De quoi le bourrage des urnes à l’Assemblée nationale est-il le nom ?
C’est un phénomène qui reflète l’incapacité des différentes formations parlementaires à se mettre d’accord. La compétition électorale se vit désormais comme une compétition d’exclusion, au cours de laquelle chacun enchaîne les horreurs prononcées à l’encontre de son adversaire. Dans ce cas de figure, il devient impossible de se mettre d’accord avec un tel parti sans se renier devant ses électeurs mais le degré de clivage au sein de l’Assemblée nationale nous en empêche. C’est pourtant le mode de fonctionnement normal de l’Assemblée : les chefs de groupes se regroupent et se mettent d’accord pour désigner les arbitres qui, du fait des accords en question, n’ont aucun mal à être élus. Ce n’est plus le cas, la pression est particulièrement importante et, faute d’avoir l’assurance qu’ils ont pu avoir usuellement, certains ont vraisemblablement été tentés de tricher. Cela relève davantage du symptôme du mal que de la cause, en l’occurrence.
Que dire de la récente intervention de Mathilde Panot qui déclarait que les scrutateurs titulaires ne peuvent émaner seulement du RN et du parti macroniste, que des députés de toutes les formations présentant une candidature doivent être appelés au dépouillement ? Peut-on vraiment procéder au moindre travail parlementaire tout en soupçonnant systématiquement ses adversaires ?
Non, en effet. Pour autant, et nous l’avons d’ores et déjà abordé, cela n’est pas une surprise. Le système électoral français repose sur de potentiels et occasionnels accords de désistement. Quand ceux-ci sont motivés par la crainte d’un danger pour la démocratie, ici incarné par le Rassemblement national, il rend très difficile la nécessité de siéger ensemble (quoique dans des groupes différents) à l’Assemblée nationale. Cela engendre une méfiance radicale de tous contre tous et, mécaniquement, complexifie toute tentative d’arrangements.
━━━━━━━━━━━━━━━━━━━━
» CONSIGNES
A. Répondez à ces questions sur le texte consacré à l'Assemblée nationale :
(i) Que reflète le bourrage des urnes ?
(ii) Sur quoi repose le système électoral français ?
(iii) Quel parti incarne le danger pour la démocratie ?
B. Reproduisez le passage du texte sur l'Assemblée nationale, depuis « Que dire de » jusqu'à « ses adversaires ? ».
C. Relevez toutes les phrases interrogatives du texte sur l'Assemblée nationale.

» EXTRAIT DES DONNÉES
━━━━━━━━━━━━━━━━━━━━
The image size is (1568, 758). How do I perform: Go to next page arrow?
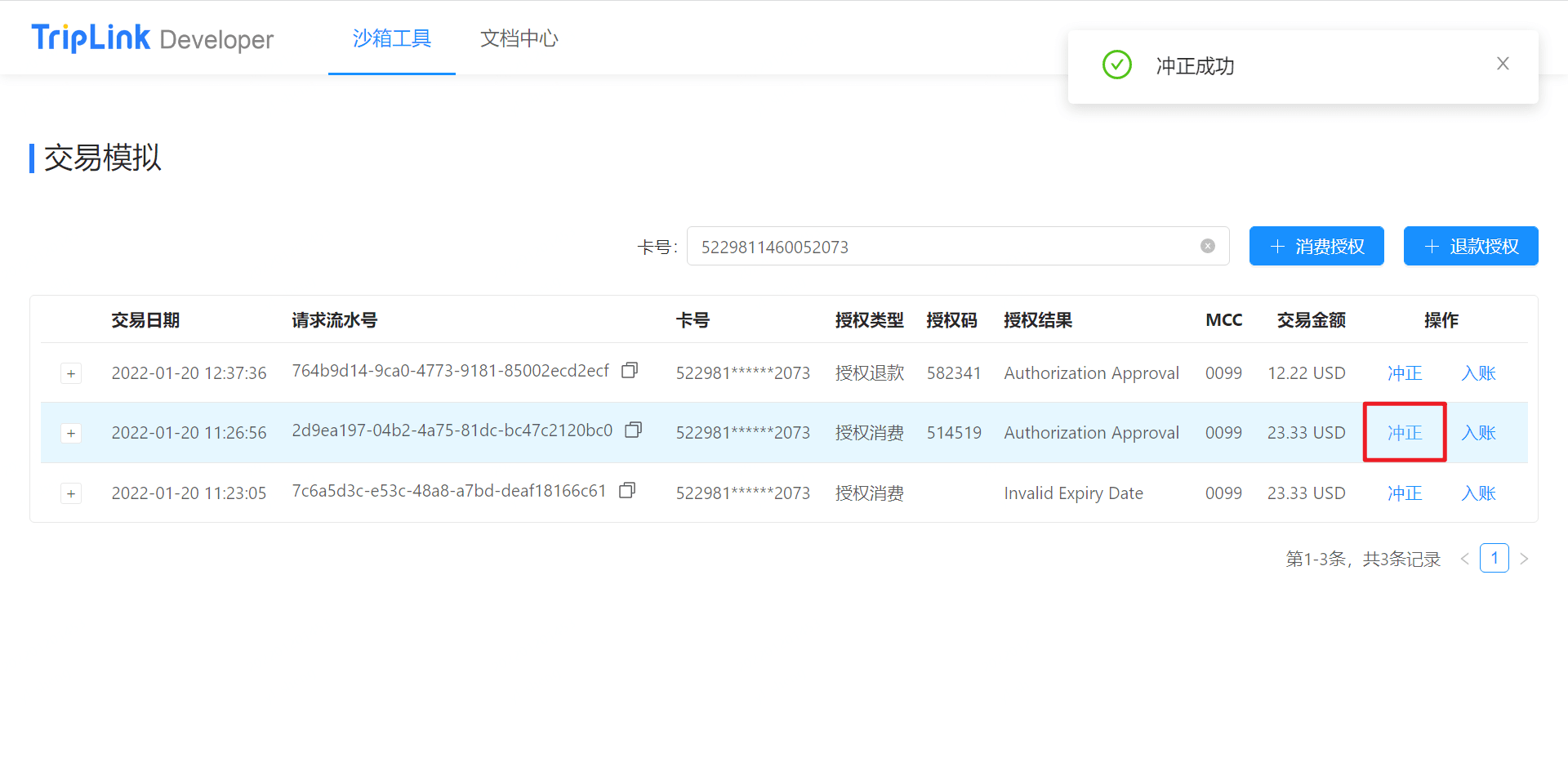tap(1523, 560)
━━━━━━━━━━━━━━━━━━━━
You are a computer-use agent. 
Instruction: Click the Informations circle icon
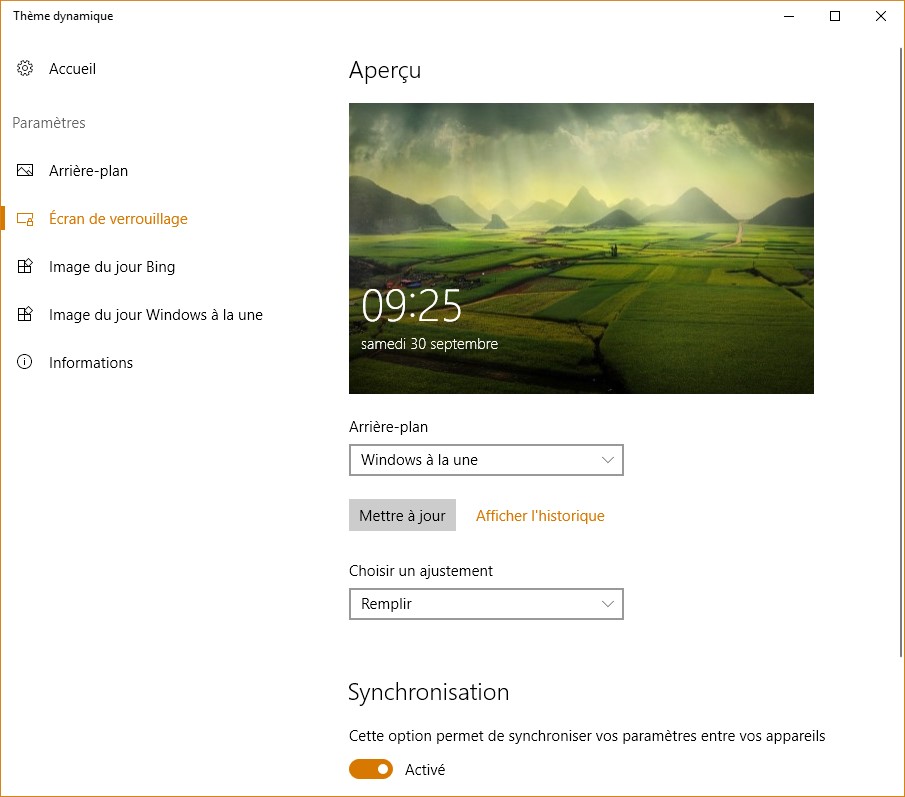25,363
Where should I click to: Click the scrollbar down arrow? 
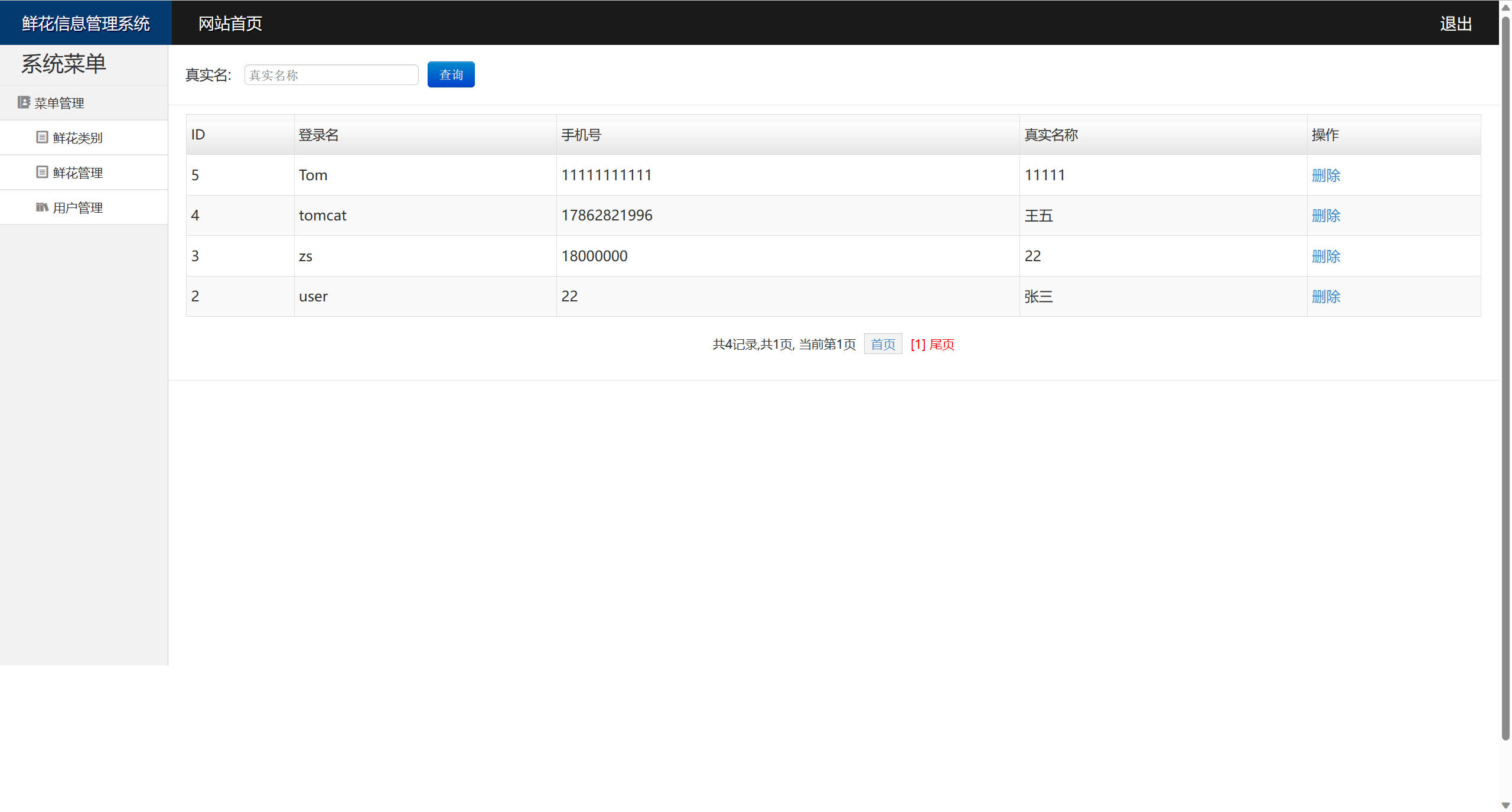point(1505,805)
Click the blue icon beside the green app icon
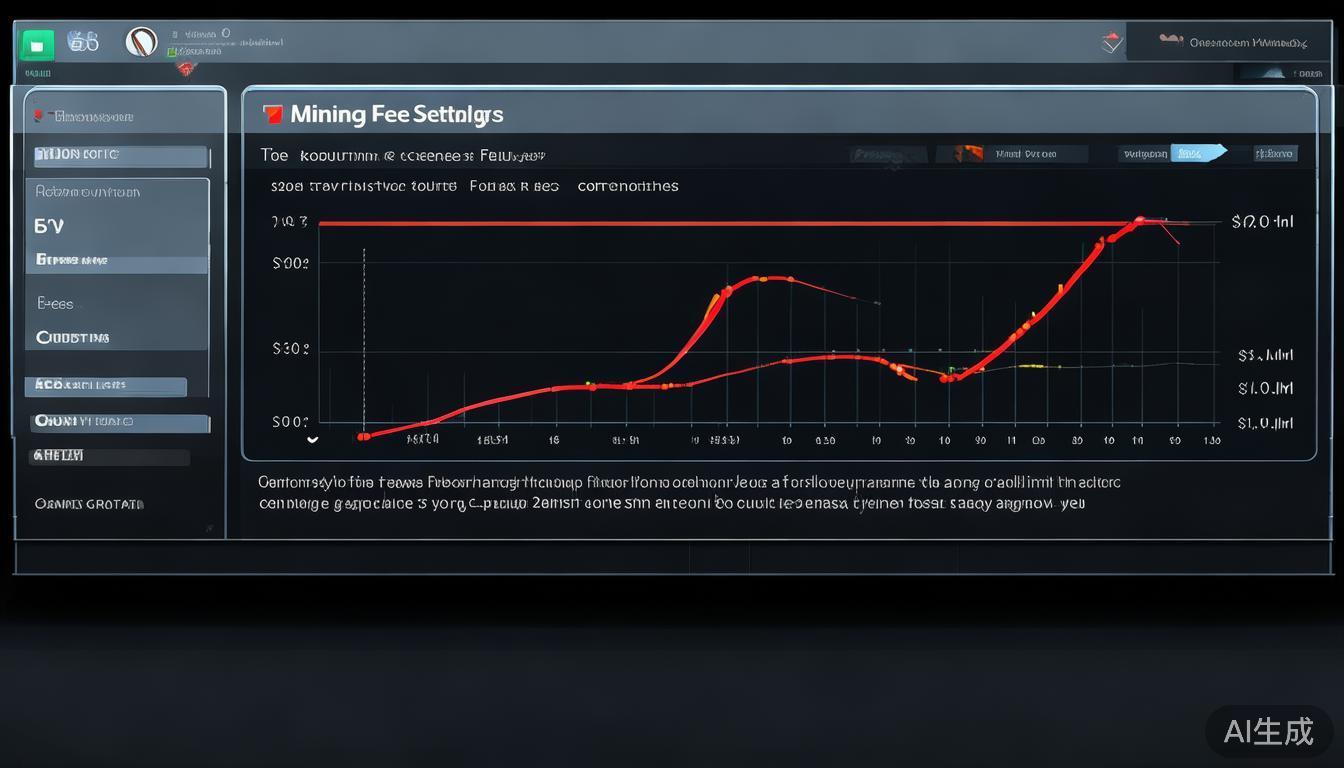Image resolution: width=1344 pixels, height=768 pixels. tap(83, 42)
━━━━━━━━━━━━━━━━━━━━
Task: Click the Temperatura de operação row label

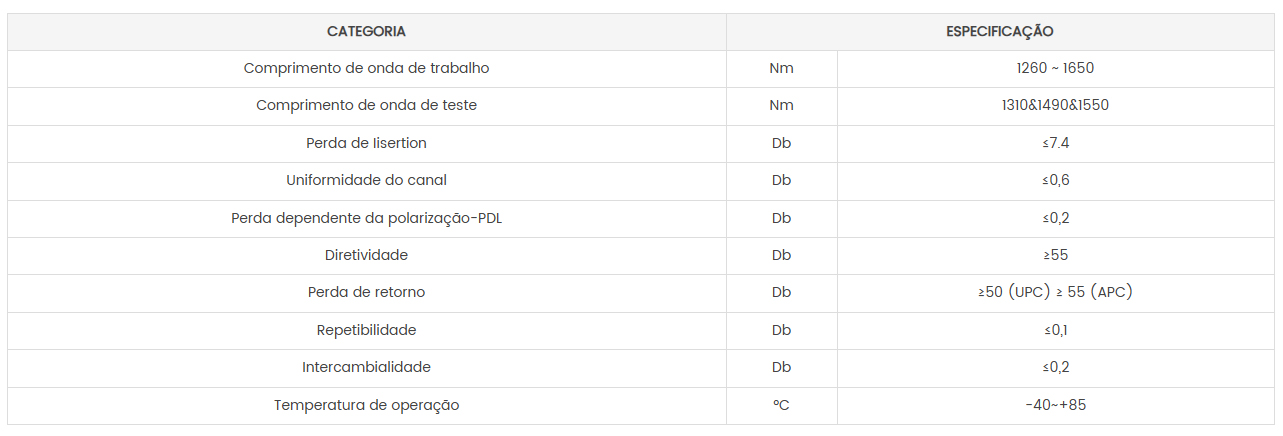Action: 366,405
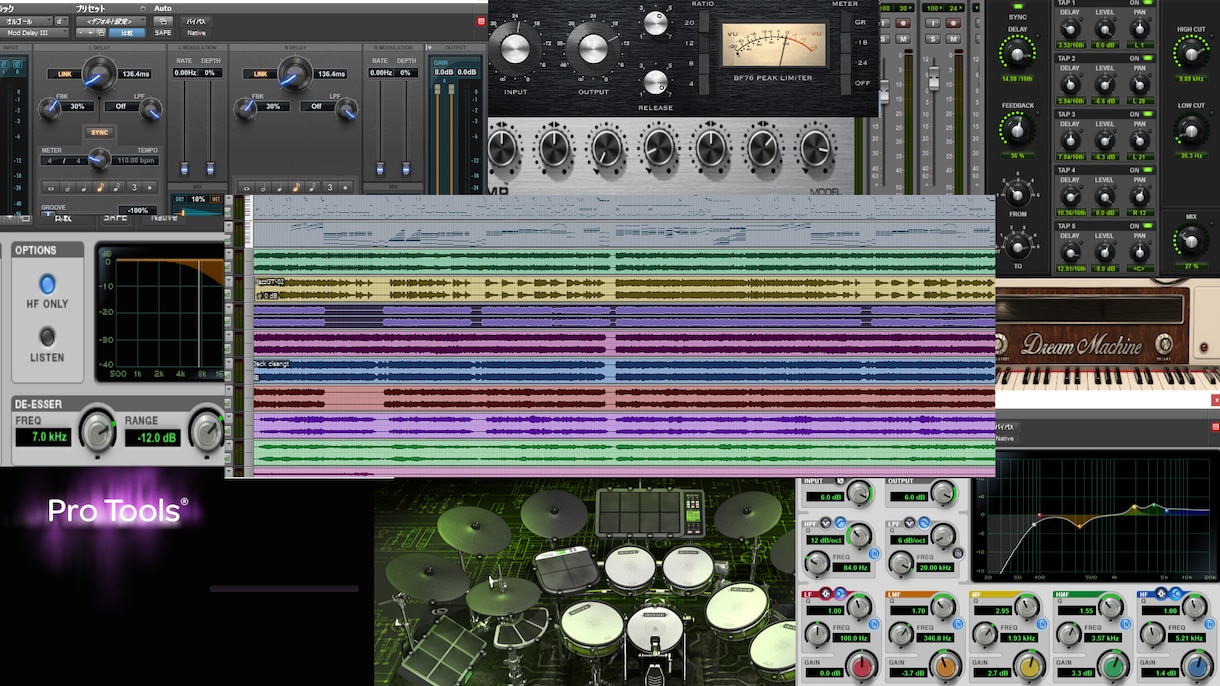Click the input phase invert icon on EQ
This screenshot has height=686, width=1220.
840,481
━━━━━━━━━━━━━━━━━━━━
» RÉPONSES
A.
(i) L'incapacité des différentes formations parlementaires à se mettre d'accord.
(ii) Sur de potentiels et occasionnels accords de désistement.
(iii) Le Rassemblement national.

B.
Que dire de la récente intervention de Mathilde Panot qui déclarait que les scrutateurs titulaires ne peuvent émaner seulement du RN et du parti macroniste, que des députés de toutes les formations présentant une candidature doivent être appelés au dépouillement ? Peut-on vraiment procéder au moindre travail parlementaire tout en soupçonnant systématiquement ses adversaires ?

C.
De quoi le bourrage des urnes à l'Assemblée nationale est-il le nom ?
Que dire de la récente intervention de Mathilde Panot qui déclarait que les scrutateurs titulaires ne peuvent émaner seulement du RN et du parti macroniste, que des députés de toutes les formations présentant une candidature doivent être appelés au dépouillement ?
Peut-on vraiment procéder au moindre travail parlementaire tout en soupçonnant systématiquement ses adversaires ?